# Task brief:
Leaving out the pictures, reproduce each record exactly and in full.

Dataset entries
((

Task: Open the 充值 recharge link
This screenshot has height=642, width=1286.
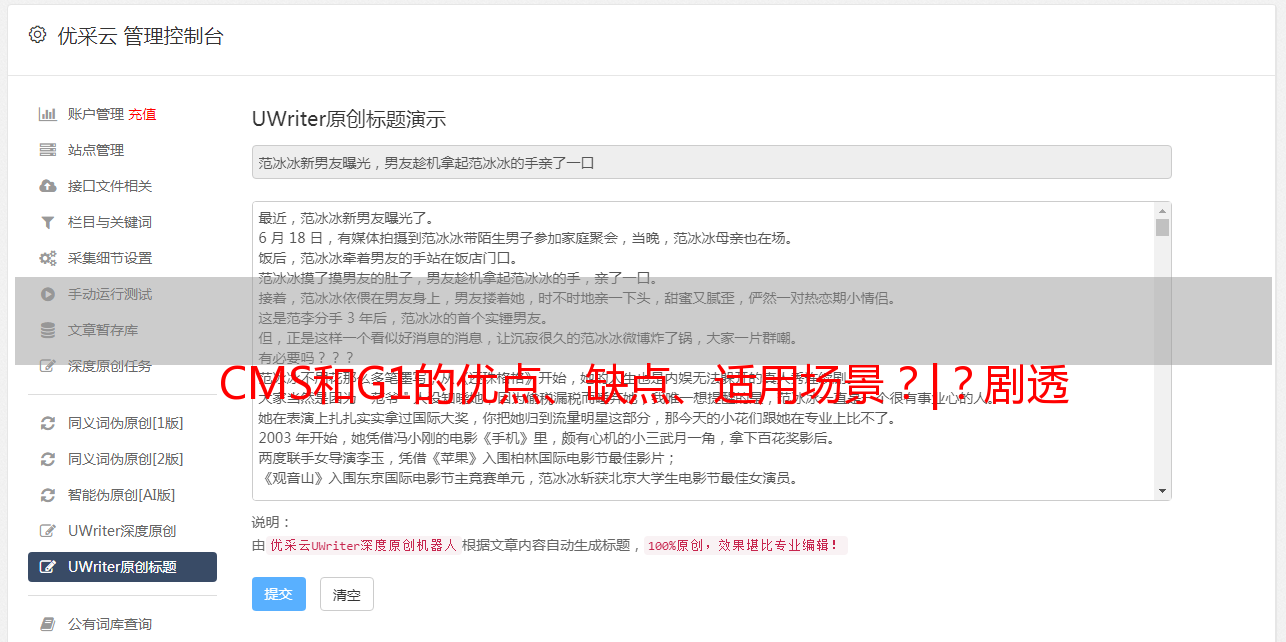Action: pyautogui.click(x=142, y=114)
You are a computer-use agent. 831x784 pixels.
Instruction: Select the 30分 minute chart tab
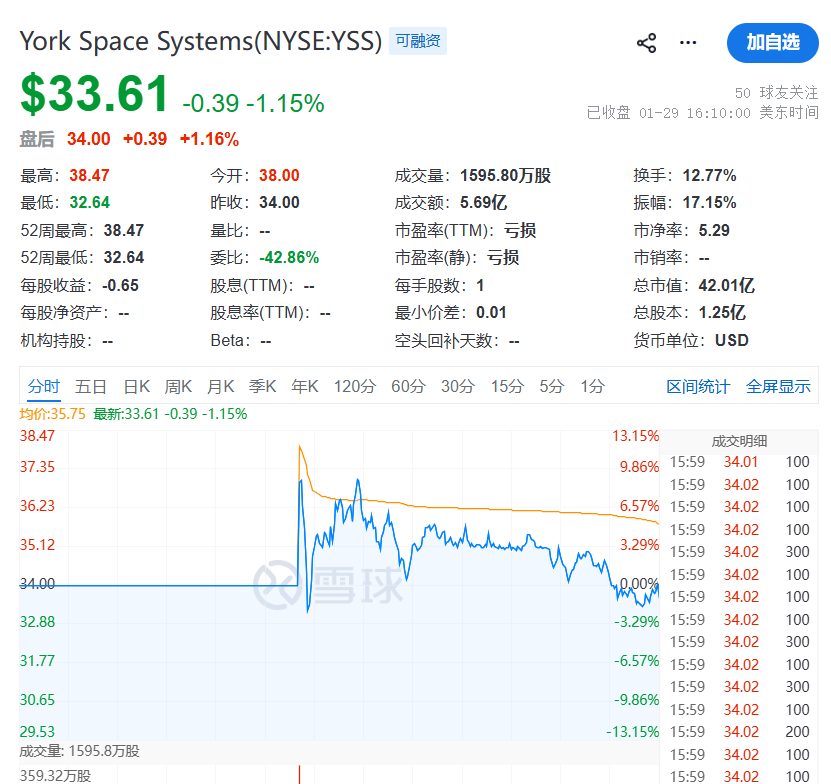tap(458, 386)
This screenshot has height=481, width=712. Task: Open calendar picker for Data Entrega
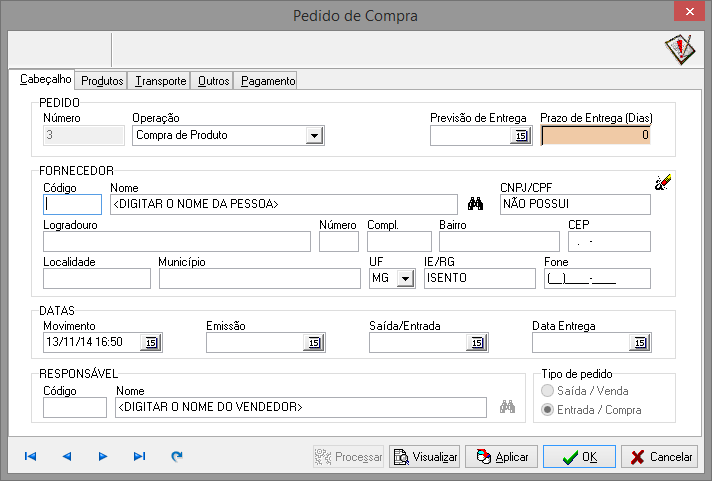pyautogui.click(x=639, y=343)
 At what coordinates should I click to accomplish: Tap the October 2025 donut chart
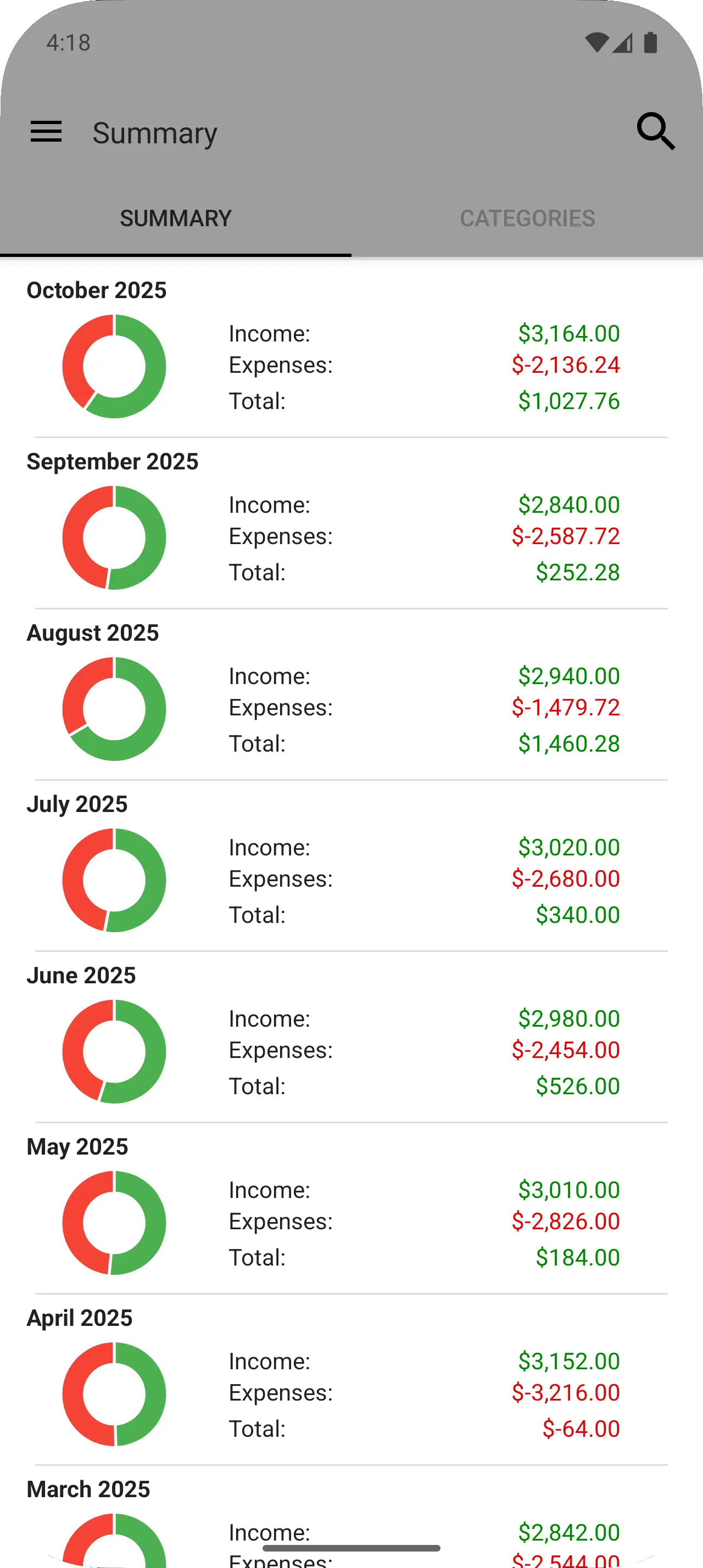tap(114, 366)
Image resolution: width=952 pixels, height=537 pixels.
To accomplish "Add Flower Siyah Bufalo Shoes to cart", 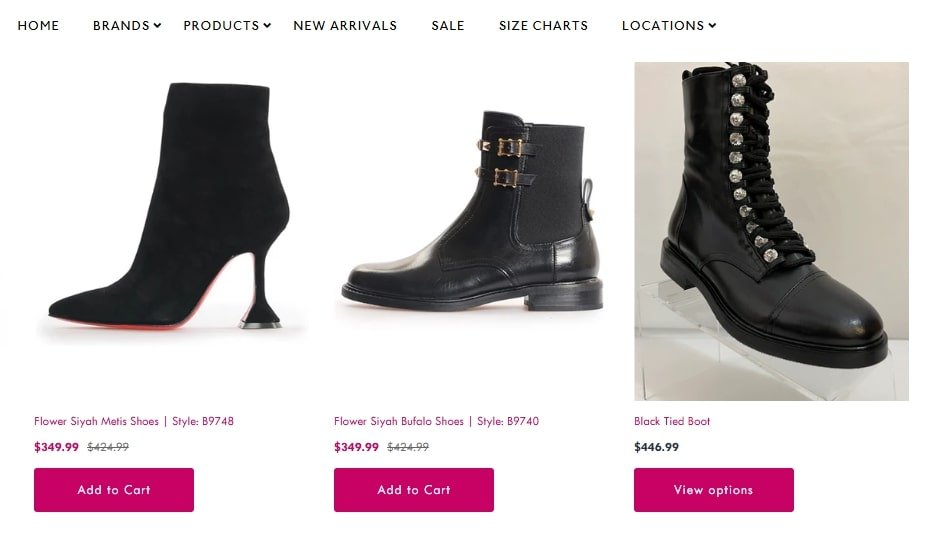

))

# Solution:
Task: Open the 充值 recharge link
This screenshot has height=642, width=1286.
Action: pyautogui.click(x=142, y=114)
You are a computer-use agent. 831x784 pixels.
Instruction: Select the 30分 minute chart tab
tap(458, 386)
This screenshot has height=481, width=712. Task: Open calendar picker for Data Entrega
pyautogui.click(x=639, y=343)
 At what coordinates should I click to accomplish: Tap the October 2025 donut chart
tap(114, 366)
Image resolution: width=952 pixels, height=537 pixels.
To accomplish "Add Flower Siyah Bufalo Shoes to cart", 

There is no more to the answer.